Cosponsored by the Salisbury Association Land Trust, Aton Forest and the Scoville Memorial Library
Recent evidence quantifies many brain health benefits of forests, but this idea is not new. The health benefits of public parks and wild areas were heralded long ago by Frederick Law Olmsted, the landscape architect who designed Central Park, and others of his era. Now we know that protected areas and natural ecosystems are also essential to remove and store carbon and to prevent extinction. This presentation will highlight new data that underscores power of trees and forests as “multisolvers” – systemic solutions that protect the climate while improving health, equality, and well-being.

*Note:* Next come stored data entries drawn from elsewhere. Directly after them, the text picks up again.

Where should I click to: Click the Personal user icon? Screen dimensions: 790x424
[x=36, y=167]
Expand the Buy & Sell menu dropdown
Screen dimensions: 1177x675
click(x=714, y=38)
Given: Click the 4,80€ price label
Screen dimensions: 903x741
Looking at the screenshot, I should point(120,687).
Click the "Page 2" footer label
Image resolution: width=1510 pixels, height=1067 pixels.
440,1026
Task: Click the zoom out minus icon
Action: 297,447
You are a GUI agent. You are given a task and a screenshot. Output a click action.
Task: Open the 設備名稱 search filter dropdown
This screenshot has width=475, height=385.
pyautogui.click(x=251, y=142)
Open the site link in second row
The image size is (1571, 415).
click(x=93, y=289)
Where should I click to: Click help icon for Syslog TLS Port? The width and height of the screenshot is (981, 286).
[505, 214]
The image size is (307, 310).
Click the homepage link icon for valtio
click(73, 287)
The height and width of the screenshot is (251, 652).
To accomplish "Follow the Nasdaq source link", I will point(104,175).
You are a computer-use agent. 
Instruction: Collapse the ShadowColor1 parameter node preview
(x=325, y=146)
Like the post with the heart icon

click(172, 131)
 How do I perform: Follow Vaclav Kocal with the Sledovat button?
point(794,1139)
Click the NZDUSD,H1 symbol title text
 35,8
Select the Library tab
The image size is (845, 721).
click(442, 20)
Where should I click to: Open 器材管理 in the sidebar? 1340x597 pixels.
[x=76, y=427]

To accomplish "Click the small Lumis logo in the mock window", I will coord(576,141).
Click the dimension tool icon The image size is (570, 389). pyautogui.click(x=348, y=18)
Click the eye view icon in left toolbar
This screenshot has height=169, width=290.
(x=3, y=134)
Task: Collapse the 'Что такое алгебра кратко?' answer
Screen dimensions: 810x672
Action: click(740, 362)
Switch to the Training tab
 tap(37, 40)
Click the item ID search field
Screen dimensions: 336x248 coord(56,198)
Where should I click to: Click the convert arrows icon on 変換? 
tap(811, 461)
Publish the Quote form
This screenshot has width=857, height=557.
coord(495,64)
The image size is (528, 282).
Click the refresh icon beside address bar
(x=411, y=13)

Susan A. Masino, PhD is the Vernon D. Roosa Professor of Applied Science at Trinity College. Her neuroscience research focuses on metabolic therapies for epilepsy and autism as well as opportunities to improve brain health. Recently she has been applying an interdisciplinary lens to brain health across the landscape. In 2018 Dr. Masino was awarded a Charles Bullard Research Fellowship at Harvard University on forests and brain health and she has incorporated that work directly into her scholarship and teaching. She collaborated with a climate scientist and an ecologist to publish the seminal paper on “proforestation” – protecting a strategic subset of forest ecosystems for multiple benefits. Dr. Masino also serves as the Co-chair of the Science and Technology Working Group of the Governor’s Council on Climate Change (GC3) in Connecticut.